山口 英先生が52歳で逝去され、いろいろなところで追悼記事が出ている。6月15日にはお別れの会が開かれるとのことである。
http://www.wide.ad.jp/suguru-0615/index-j.html
情報ネットワーク法学会では、2005年11月に南山大学を会場として開催された第5回研究大会の際に、山口先生に基調講演をお願いしている。
http://www.in-law.jp/bn/2005/20051001.html
私自身もこの研究大会には参加しているので、
ブログに記事を書いていた。
山口英・内閣官房情報セキュリティ補佐官・奈良先端科学技術大学教授の基調講演「情報セキュリティの役割拡大と方向性」は、政府の情報セキュリティ対策の経緯と現状に関するもの。
特に内閣官房を中心とするセキュリティ対策を推進する過程において、実務的には立法化を極力回避している現状が紹介された。

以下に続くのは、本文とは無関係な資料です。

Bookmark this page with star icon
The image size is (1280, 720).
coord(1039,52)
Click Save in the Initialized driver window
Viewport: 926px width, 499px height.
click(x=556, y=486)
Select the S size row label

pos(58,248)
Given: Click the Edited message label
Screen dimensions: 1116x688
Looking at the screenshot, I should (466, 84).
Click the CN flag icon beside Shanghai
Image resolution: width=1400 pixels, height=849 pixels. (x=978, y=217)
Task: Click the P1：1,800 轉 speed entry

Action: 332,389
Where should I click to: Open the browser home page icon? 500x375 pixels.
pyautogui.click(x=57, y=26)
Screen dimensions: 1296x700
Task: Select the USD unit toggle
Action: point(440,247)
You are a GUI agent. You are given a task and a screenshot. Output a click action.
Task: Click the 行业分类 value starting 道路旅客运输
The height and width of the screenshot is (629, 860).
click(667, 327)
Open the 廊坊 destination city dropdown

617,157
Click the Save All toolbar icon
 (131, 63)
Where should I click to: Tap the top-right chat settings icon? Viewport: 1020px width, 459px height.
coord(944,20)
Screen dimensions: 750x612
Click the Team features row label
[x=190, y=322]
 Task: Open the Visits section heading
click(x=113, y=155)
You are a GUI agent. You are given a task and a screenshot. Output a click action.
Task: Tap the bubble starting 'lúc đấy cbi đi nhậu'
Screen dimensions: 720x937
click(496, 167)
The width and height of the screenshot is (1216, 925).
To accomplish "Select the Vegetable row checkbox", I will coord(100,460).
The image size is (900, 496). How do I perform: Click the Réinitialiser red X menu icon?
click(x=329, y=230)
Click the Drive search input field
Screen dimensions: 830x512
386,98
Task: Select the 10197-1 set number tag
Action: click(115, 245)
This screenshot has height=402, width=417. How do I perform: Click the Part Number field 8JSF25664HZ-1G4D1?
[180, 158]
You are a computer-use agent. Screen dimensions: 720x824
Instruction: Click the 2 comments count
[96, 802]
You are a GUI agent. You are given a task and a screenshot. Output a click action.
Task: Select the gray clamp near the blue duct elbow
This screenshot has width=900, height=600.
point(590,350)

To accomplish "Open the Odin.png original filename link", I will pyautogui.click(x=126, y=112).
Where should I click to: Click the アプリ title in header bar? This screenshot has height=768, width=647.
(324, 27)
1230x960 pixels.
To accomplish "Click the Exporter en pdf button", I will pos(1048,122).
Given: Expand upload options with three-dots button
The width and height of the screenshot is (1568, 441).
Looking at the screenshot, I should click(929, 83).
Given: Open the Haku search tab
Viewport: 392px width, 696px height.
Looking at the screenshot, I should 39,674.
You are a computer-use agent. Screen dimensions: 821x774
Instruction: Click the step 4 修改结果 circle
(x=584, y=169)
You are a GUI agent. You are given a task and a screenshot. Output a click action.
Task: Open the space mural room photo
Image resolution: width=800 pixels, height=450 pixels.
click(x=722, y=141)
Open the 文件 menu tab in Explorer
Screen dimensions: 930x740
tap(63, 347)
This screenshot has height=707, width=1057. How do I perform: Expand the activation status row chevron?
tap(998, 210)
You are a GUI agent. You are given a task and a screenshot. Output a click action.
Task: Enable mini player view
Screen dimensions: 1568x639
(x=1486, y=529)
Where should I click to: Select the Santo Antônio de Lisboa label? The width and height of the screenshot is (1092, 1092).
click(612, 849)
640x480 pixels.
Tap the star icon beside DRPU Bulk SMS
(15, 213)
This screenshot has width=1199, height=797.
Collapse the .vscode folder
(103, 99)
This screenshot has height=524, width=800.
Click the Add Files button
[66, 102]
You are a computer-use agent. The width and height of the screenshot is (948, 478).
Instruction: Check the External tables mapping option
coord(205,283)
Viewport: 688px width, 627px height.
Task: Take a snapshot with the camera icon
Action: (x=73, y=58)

その理由は、立法化作業は膨大なコストを要する割には、法律による諸問題の解決は終局的場面が中心であり、一般国民にとって立法化は必ずしも有意義とならないという山口氏の私的な見解が示された。換言すれば、法律は「使いにくいツール」であり、「顧客」である国民にとっては満足度の低いものであるため、政府の情報セキュリティ対策を推進する上で膨大なコストを費やしてまで立法作業を推進する必然性は低いというものである。
上記が、山口先生の基調講演に関する私のブログ記事である。
ご講演の内容からは、山口先生が、立法というきわめて煩瑣な作業と格闘しておられた様子がうかがわれる。まさに「膨大なコストを費やして」、立法作業を推進しておられたのであろう。それが山口先生のお命を縮める一つの原因になったのではないかと思う。
あらためてご冥福をお祈りしたい。